Ja, das sehe ich auch so, halte die These aber nicht für famos, sondern für gefährlich
militaristisch. Das ist Aristokraten-, Diktatoren- oder Autokraten-Politik.
(Die hier zitierte Putin-Propaganda will ja offenbar
genau das sagen: wir haben es euch doch lange genug gesagt: laßt die russischen
Minderheiten auf der Krim in Ruhe, tretet nicht der NATO bei, laßt euch nicht westlich
"unterwandern", usw.; ihr habt aber nicht auf uns gehört, also wollt IHR den
Krie... - äh: die militärische Spezialoperation. Das ist nicht nur Propaganda und Lüge,
was es zur Lüge macht, ist nur, daß die Kriegsziele ganz andere sind, es geht um Macht,
Einfluß, Territorium, Bodenschätze, Ablenkung von Innenpolitik, Ideologie, usw.)
Putin ist der militaristischen These Clausewitzens gefolgt. Dabei lassen sich
machtpolitische Gründe für Gewaltandrohungen nahezu beliebig finden und propagandistisch
verbreiten. And wenn ein Machtpolitiker ihnen folgt und aus den Drohungen Gewaltausübungen
macht, dann handelt es sich unabhängig davon, ob der Angegriffene sich verteidigt, um
einen Angriffskrieg.
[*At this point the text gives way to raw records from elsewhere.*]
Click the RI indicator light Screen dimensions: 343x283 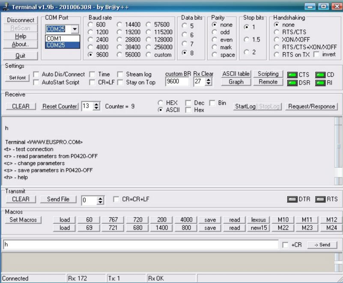click(320, 83)
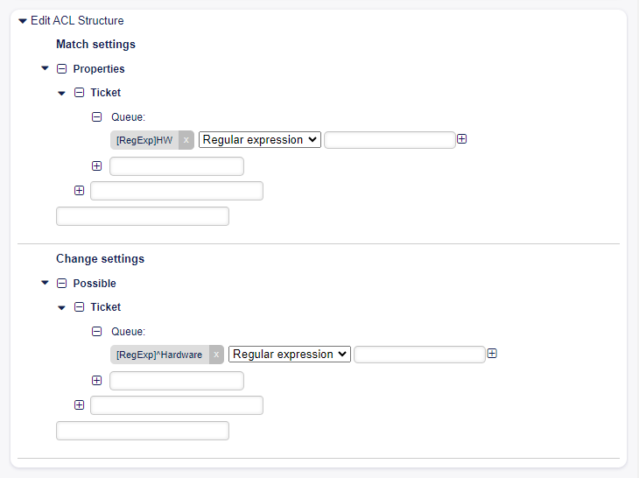Image resolution: width=639 pixels, height=478 pixels.
Task: Collapse the Edit ACL Structure section
Action: [x=23, y=21]
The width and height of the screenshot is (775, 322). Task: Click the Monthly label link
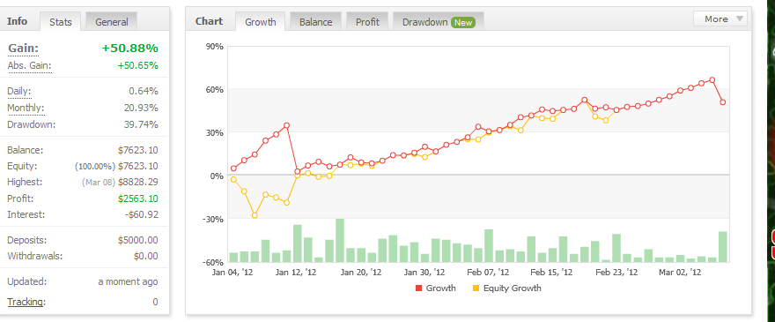click(x=26, y=108)
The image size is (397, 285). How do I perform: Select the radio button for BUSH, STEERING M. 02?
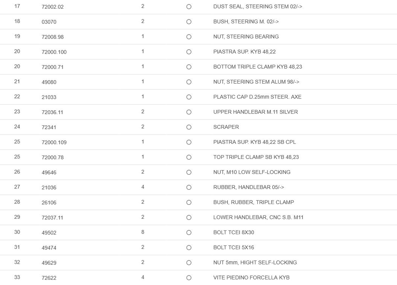pyautogui.click(x=189, y=22)
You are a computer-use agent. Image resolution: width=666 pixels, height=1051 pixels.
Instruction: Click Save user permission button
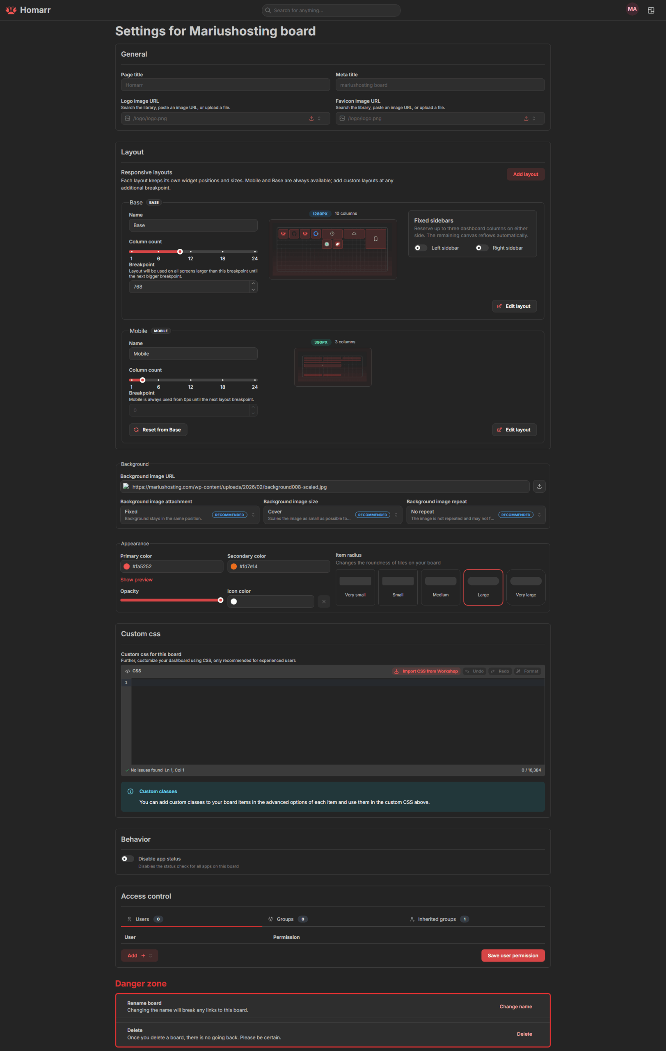point(513,955)
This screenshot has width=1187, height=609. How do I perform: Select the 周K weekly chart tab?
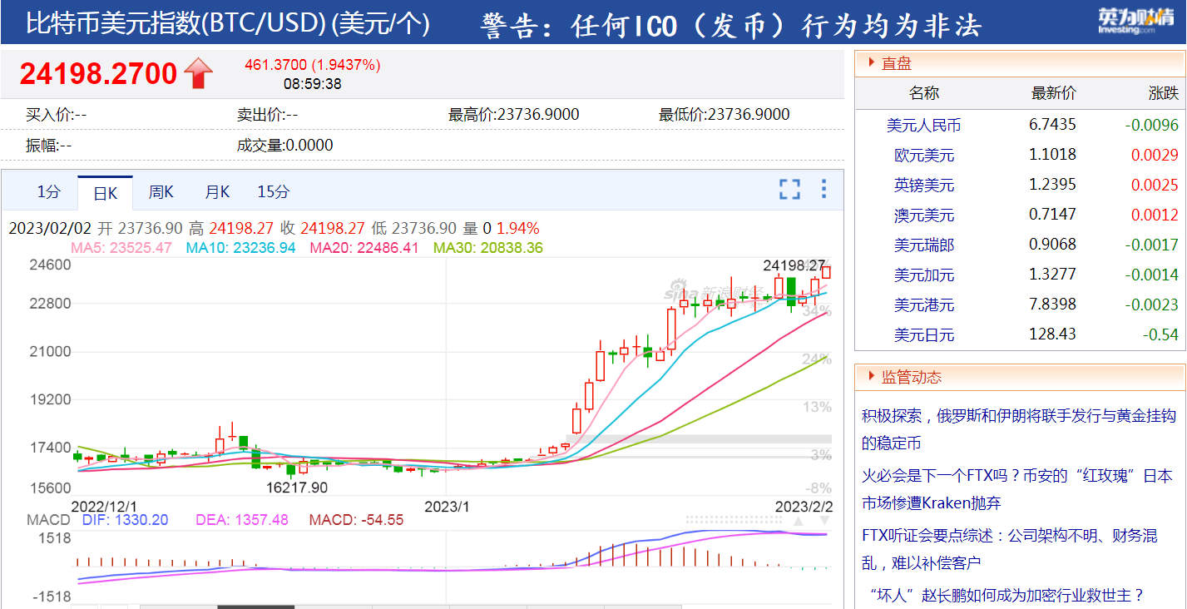point(161,192)
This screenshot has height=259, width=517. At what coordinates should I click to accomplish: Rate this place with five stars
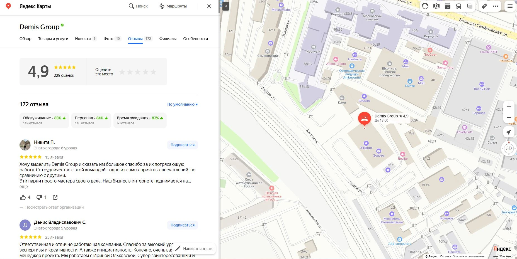[x=153, y=72]
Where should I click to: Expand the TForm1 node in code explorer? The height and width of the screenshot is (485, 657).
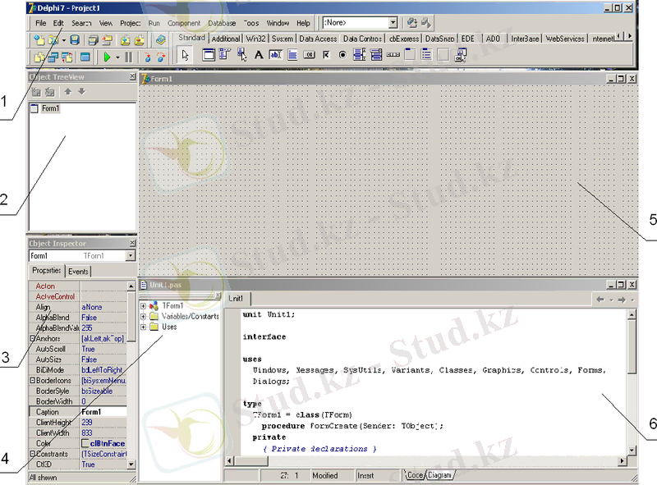coord(144,306)
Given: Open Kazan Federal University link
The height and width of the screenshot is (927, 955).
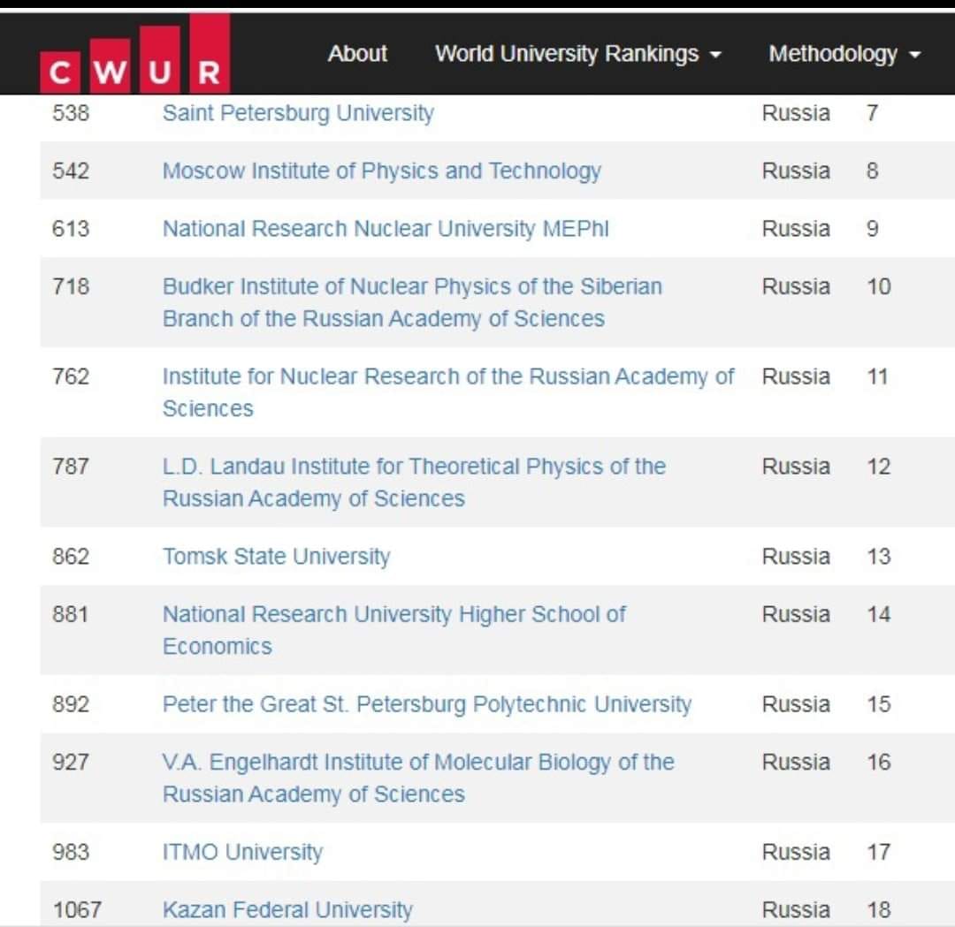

Denn wie anders als mit Gewalt können Truppen ohne Visa oder
vereinbart die Grenze überschreiten?
„Mit dem ‘Budapester Memorandum’ 1994 verpflichteten sich die USA, Russland, China,
Frankreich, Großbritannien und Deutschland, die politische und wirtschaftliche
Unabhängigkeit von Weißrussland, der Ukraine und Kasachstan zu garantieren, wenn diese im
Gegenzug auf den Besitz von Nuklearwaffen verzichten würden. Als Ergebnis dieser
Vereinbarung wurden die in diesen Staaten noch aus Zeiten der Sowjetunion stationierten
Nuklearwaffen bis zum Jahre 1996 nach Russland verbracht“ (atomwaffena-z.info). Wie
perfide ging Russland vor, wenn es sich erst an den Unabhängigkeitsgarantien beteiligt,
dann aber nach Entwaffnung der vorgeblich unabhängigen Ukraine Krieg androht und ihr
zugleich den NATO-Schutz verwehrt?
„Am 15.4.2021 drohte der ukrainische Botschafter in Deutschland öffentlich, sein Land
müsse aufrüsten – eventuell auch mit Atomwaffen –, um sich gegen Russland zu verteidigen,
wenn die Ukraine nicht bald Mitglied in der NATO werde“ (atomwaffena-z.info). Wie
berechtigt die Warnung war und wie unverhohlen verlogen Putin sich immer wieder gerierte,
hat sich dann in seinem Krieg gegen die Ukraine gezeigt.